After I finished my doctoral work in mathematics, I decide to teach high school for a year while I decided whether to take a university post or enter the business world. I was assigned to teach several classes of grade 9 students preparing for the community college stream. I enjoyed the connection with these young students who were full of energy and responded well to my stupid jokes and mathematical stories. However, we struggled together to get them to understand concepts like how to change a decimal number to a percent. By the time my lessons on a topic such as this were finished, I would administer each Friday, a test to determine their level of knowledge. After marking the test, I would delight in the fact that almost all the students performed at a mastery level.

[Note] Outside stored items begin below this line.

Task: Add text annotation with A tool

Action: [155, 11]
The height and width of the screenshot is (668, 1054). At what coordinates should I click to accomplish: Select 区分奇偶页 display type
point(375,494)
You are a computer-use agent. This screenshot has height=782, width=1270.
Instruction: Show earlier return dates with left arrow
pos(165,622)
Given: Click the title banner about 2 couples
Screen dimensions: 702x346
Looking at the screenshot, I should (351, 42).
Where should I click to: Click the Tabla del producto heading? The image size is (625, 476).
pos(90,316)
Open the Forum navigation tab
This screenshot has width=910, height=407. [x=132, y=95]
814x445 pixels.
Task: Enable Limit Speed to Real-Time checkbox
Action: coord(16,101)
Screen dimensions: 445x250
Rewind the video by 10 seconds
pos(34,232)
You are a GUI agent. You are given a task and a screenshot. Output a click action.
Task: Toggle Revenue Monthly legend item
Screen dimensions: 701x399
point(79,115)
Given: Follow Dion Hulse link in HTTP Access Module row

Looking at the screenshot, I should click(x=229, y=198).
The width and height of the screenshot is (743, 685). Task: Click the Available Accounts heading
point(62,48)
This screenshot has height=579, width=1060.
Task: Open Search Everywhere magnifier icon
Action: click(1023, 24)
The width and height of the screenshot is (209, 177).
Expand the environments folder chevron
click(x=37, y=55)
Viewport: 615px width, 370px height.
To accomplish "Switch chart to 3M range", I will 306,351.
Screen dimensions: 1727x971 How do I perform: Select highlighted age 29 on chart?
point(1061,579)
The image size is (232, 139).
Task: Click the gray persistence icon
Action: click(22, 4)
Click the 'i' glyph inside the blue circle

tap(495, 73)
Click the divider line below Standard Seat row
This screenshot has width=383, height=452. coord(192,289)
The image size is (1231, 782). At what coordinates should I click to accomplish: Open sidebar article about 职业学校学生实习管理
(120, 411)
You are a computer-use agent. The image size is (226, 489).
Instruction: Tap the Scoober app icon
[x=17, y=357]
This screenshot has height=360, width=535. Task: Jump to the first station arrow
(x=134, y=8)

Then, on Monday morning, I would administer the same test and discover that many of them had failed the same test they had mastered before the weekend. Deeper scrutiny revealed that they had learned a process (called instrumental learning) without understanding the underlying concepts (called relational learning.) Consequently, they were unable to retain the learning that they had demonstrated on Friday.
A few months after my work with these students, the chair of the mathematics department, who was teaching the grade 9 students in the stream destined for university, became ill and he asked me to teach some algebra to his students. I was used to introducing a topic with a motivational application, explaining the concept, showing how to perform a procedure, giving examples, and then having students explore and practice. However, these students seemed like geniuses. They picked up the concepts immediately, and were ready to move on to greater generalizations. I suddenly understood why the department head had taken the university stream classes and assigned me the others. There was a remarkable difference in the speed at which members of the two different groups could understand, assimilate and generalize mathematical concepts.
In describing the results of this research during the 1960’s and 1970’s, USSR mathematician Vladimir Krutetskii noted innate differences in the cognitive capacities of children, while carefully sidestepping the Soviet prohibition on linking talent to inheritance:
The difference between capable, average, and incapable pupils, as our research permits us to conclude, comes down to the following. In able pupils these associations can be formed “on the spot”; in this sense they are “born,” if one can so express it, already generalized, with a minimal number of exercises. In average pupils these associations are established and reinforced gradually, as a result of a whole series of exercises. They form isolated, concrete associations, related only to a given problem, “on the spot.” Through single-type exercises these associations are gradually transformed into generalized associations. In incapable pupils, even the isolated, concrete associations are formed with difficulty, their generalizations are still more difficult, and sometimes such generalizations do not occur at all.
Though many people would like to believe that we are all equal in our ability to learn mathematics and are distinguished only by the effort we expend, both research and experience teach us that this is not so. Even Bill Gates who achieved an almost perfect SAT score in mathematics, and Jeff Bezos who was identified as gifted in mathematics, acknowledged that there were others with greater gifts in this subject. Einstein also acknowledged his difficulties in mathematics and sought help from colleagues. Indeed, mathematics is difficult for all of us, but some have to struggle less than others.